◆ Instructions to follow: Repeat word for word the lines from the line with "applicable (895, 1051)" to the line with "periodically [233, 333]", both included.

◆ Stored data:
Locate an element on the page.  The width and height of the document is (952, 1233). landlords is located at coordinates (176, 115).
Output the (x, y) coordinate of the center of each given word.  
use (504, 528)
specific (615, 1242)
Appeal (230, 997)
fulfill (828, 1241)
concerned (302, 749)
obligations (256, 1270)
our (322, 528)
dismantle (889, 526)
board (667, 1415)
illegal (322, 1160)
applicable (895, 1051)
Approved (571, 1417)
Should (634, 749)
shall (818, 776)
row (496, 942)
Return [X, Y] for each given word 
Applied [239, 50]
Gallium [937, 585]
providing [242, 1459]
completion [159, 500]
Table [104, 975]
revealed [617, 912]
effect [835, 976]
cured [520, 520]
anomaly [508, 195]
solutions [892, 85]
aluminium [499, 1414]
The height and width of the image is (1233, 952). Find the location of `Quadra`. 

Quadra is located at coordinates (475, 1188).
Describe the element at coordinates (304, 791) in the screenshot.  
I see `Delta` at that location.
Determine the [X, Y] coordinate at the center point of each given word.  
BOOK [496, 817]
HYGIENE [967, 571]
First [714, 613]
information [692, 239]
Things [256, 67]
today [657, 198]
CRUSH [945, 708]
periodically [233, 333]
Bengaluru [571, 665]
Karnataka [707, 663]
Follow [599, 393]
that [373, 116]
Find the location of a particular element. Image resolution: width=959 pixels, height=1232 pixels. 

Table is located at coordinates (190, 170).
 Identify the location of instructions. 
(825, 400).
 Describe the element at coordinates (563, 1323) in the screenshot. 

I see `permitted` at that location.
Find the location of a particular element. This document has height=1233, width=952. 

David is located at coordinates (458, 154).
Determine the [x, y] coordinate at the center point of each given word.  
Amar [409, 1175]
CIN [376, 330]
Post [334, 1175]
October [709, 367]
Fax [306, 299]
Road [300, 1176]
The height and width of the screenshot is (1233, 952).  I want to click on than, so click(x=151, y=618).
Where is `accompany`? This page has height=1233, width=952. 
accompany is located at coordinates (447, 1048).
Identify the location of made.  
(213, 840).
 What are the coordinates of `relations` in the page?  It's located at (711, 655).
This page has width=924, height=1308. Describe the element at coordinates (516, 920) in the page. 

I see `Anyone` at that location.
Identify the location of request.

◆ The answer:
applicable (895, 1051)
Approved (571, 1417)
Should (634, 749)
shall (818, 776)
row (496, 942)
Return [X, Y] for each given word 
Applied [239, 50]
Gallium [937, 585]
providing [242, 1459]
completion [159, 500]
Table [104, 975]
revealed [617, 912]
effect [835, 976]
cured [520, 520]
anomaly [508, 195]
solutions [892, 85]
aluminium [499, 1414]
The height and width of the image is (1233, 952). Find the location of `Quadra`. 

Quadra is located at coordinates (475, 1188).
Describe the element at coordinates (304, 791) in the screenshot.  
I see `Delta` at that location.
Determine the [X, Y] coordinate at the center point of each given word.  
BOOK [496, 817]
HYGIENE [967, 571]
First [714, 613]
information [692, 239]
Things [256, 67]
today [657, 198]
CRUSH [945, 708]
periodically [233, 333]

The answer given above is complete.